Le retour à la normale prendra du temps. Néanmoins, nos concitoyens ont besoin de visibilité sur le rétablissement de l'électricité.
Je poserai deux questions. En premier lieu, où en sommes-nous de l'état de catastrophe naturelle et du régime des calamités agricoles, qui ne sont pas aisés à activer dans de telles circonstances ? Le recours à un fonds d'urgence est-il à privilégier ? Pouvons-nous envisager un complément de dotation d'équipement des territoires ruraux (DETR) en 2024 pour les collectivités les plus touchées ?
En deuxième lieu, quel dispositif entendez-vous mettre en place, à la suite des retours d'expérience, pour renforcer la résistance de nos réseaux ? Il a été en effet difficile, voire impossible, de joindre les maires et de s'adresser à la population pendant plusieurs jours.
Faut-il envisager de doter les mairies de radios ou de radios satellites ? De groupes électrogènes ? Faut-il multiplier les exercices de gestion de crise ? À long terme, envisageons-nous de débloquer des moyens afin d'enterrer les lignes électriques pour sécuriser les réseaux dans les régions les plus exposées ?
Applaudissements sur les bancs du groupe HOR et sur quelques bancs du groupe Dem.
La parole est à Mme la ministre déléguée chargée des collectivités territoriales et de la ruralité.
Je veux d'abord vous dire tout le soutien du Gouvernement aux victimes de cette violente tempête en Bretagne, et notre solidarité avec celles des crues qui ont frappé le Nord et le Pas-de-Calais.
Les dommages causés par les vents violents sont d'abord couverts par la garantie tempête prévue dans le code des assurances, qui permet une indemnisation directe par les assureurs des biens sinistrés des collectivités territoriales, sans qu'une déclaration préalable de l'état de catastrophe naturelle par les pouvoirs publics soit nécessaire.
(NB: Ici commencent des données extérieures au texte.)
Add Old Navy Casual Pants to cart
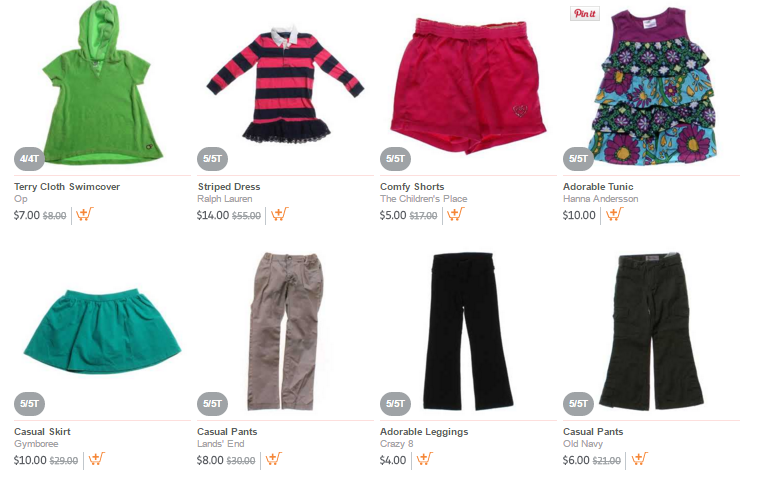This screenshot has width=759, height=484. pos(639,459)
D'autre part, le Président de la République, en déplacement dans le Finistère le 3 novembre, s'est engagé au déclenchement rapide des états de catastrophe naturelle et de calamité agricole, partout où cela sera possible. La réunion du comité catastrophe naturelle s'est tenue en tout début d'après-midi, et les arrêtés seront pris demain. Cela concerne autant les particuliers que les collectivités territoriales.
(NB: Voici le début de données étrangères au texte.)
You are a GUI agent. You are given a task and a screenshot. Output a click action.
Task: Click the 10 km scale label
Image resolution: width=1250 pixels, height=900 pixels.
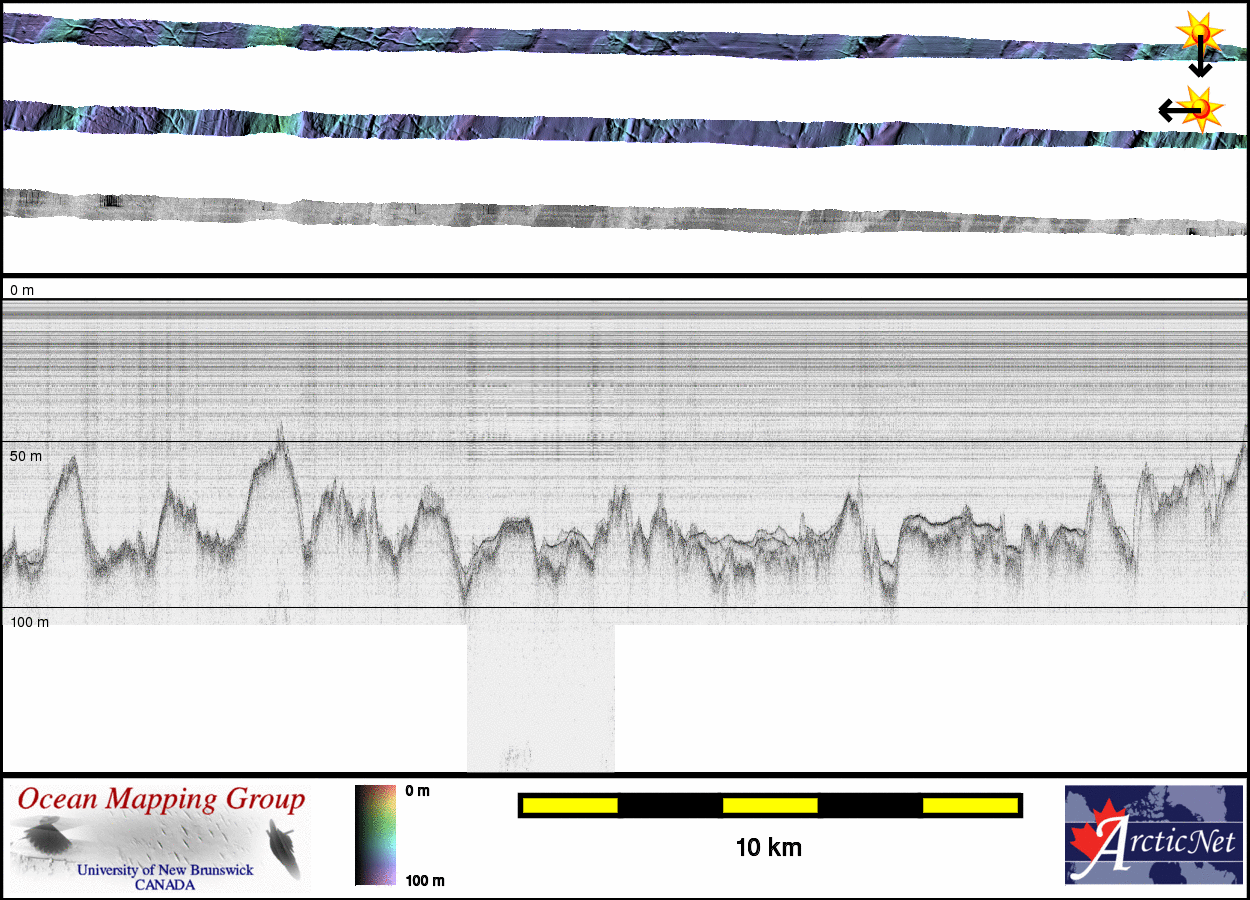[769, 848]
Par ailleurs, au-delà du cadre assurantiel, les mécanismes de soutien spécifiques que vous appelez de vos vœux sont d'ores et déjà mobilisables par les collectivités. Pour les dommages aux équipements publics non assurables, celles-ci peuvent se prévaloir du régime de la dotation de solidarité, et bénéficier ainsi de crédits pour leurs ouvrages d'art, leurs infrastructures, parcs et jardins, leurs digues ou leurs stations d'épuration.
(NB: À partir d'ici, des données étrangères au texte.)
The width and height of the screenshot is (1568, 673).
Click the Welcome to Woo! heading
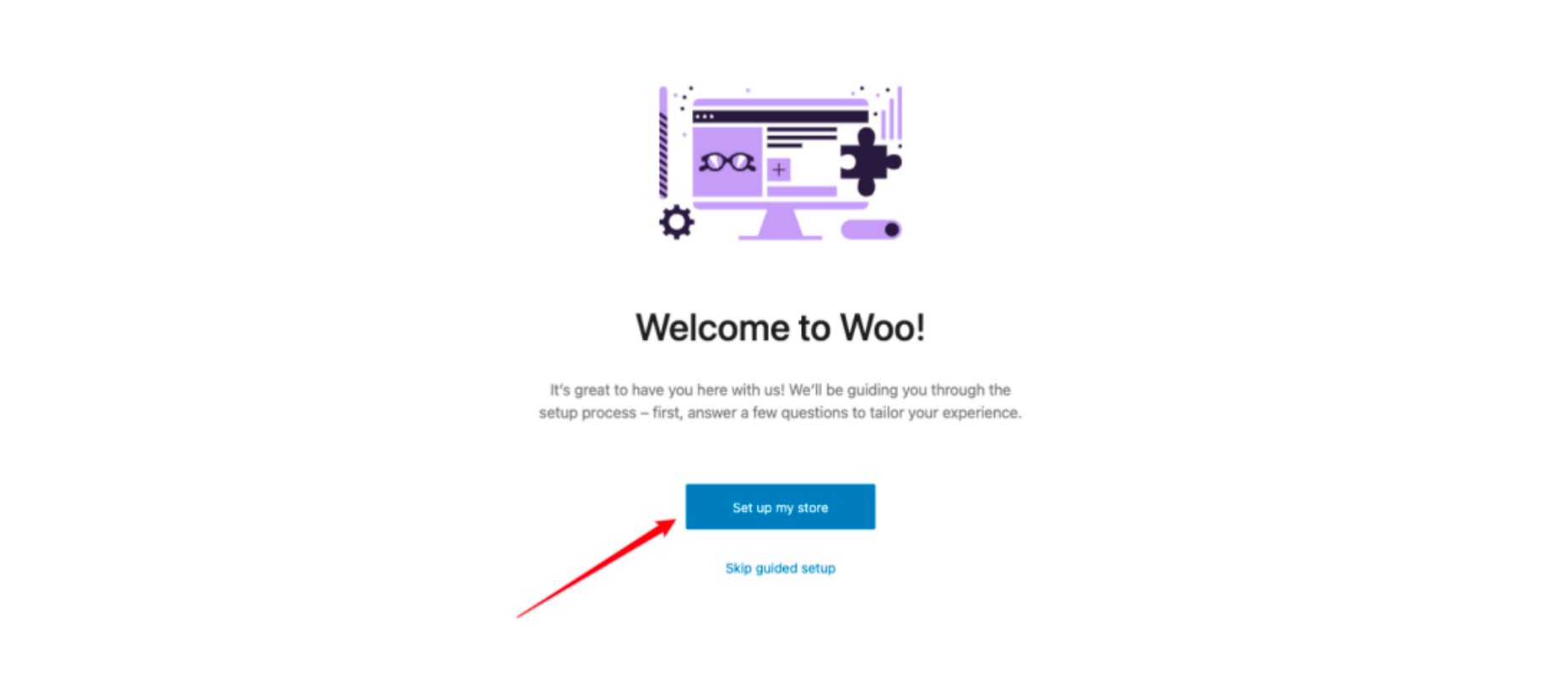[780, 328]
Le Gouvernement sera également présent aux côtés des agriculteurs en mobilisant des dispositifs de droit commun : le dégrèvement de taxe sur le foncier non bâti,…
…le report de cotisation sociale, et l'indemnité de solidarité nationale en cas de grave perte de récolte.
Par ailleurs, par le fonds d'aide pour le relogement d'urgence (Faru), les collectivités prenant en charge le relogement d'urgence peuvent bénéficier de subventions couvrant de 75 à 100 % des dépenses.
Enfin, vous avez raison de soulever la question de la chaîne de communication des acteurs publics en cas de crise. Je voudrais saluer à mon tour la mobilisation conjointe et exceptionnelle du binôme maire-préfet au service de nos concitoyens.
Applaudissements sur quelques bancs du groupe Dem.
…et c'est également important pour les agriculteurs, les collectivités et les habitants.
Applaudissements sur quelques bancs des groupes HOR et Dem.
Madame la Première ministre, il y a cinq jours, alors qu'on comptait plus de 10 000 morts à Gaza, Emmanuel Macron a, pour la première fois, appelé à un cessez-le-feu. Il a depuis ajouté qu'il n'y avait « aucune raison et aucune légitimité » à bombarder et tuer « des bébés, des femmes, des personnes âgées ».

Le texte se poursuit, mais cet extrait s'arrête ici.